**TASK PROMPT**
Repeat the records below word for word and omit each image.

**DATA PROVIDED**

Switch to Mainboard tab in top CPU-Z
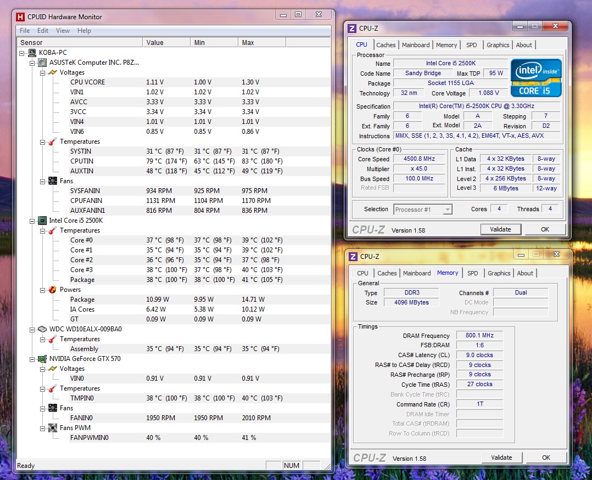This screenshot has width=592, height=480. 416,45
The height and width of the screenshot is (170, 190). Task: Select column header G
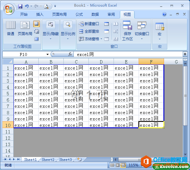tap(176, 62)
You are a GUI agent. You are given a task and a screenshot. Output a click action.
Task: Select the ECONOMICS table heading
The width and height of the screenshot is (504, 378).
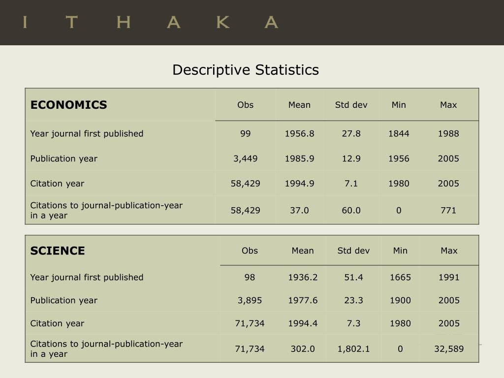[68, 105]
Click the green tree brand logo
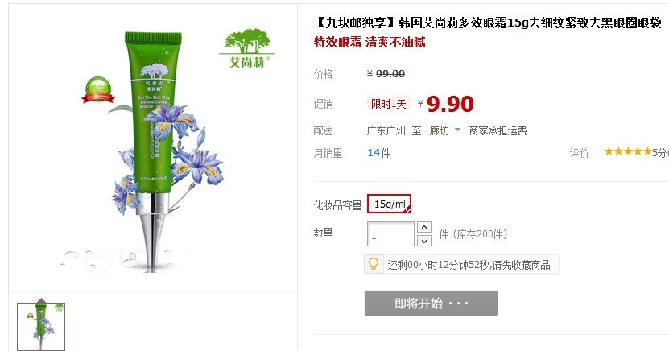Viewport: 669px width, 351px height. [x=247, y=48]
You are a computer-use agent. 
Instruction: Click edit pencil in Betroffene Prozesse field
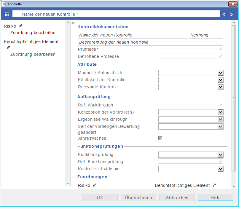[221, 56]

**WRITTEN RESPONSE**
Switch to Mainboard tab in top CPU-Z
This screenshot has width=592, height=480. 416,45
The height and width of the screenshot is (170, 190). Task: Select column header G
tap(176, 62)
You are a GUI agent. You are given a task and a screenshot. Output a click action.
Task: Select the ECONOMICS table heading
The width and height of the screenshot is (504, 378).
[68, 105]
Click the green tree brand logo
Viewport: 669px width, 351px height. [x=247, y=48]
You are a computer-use agent. 
Instruction: Click edit pencil in Betroffene Prozesse field
[221, 56]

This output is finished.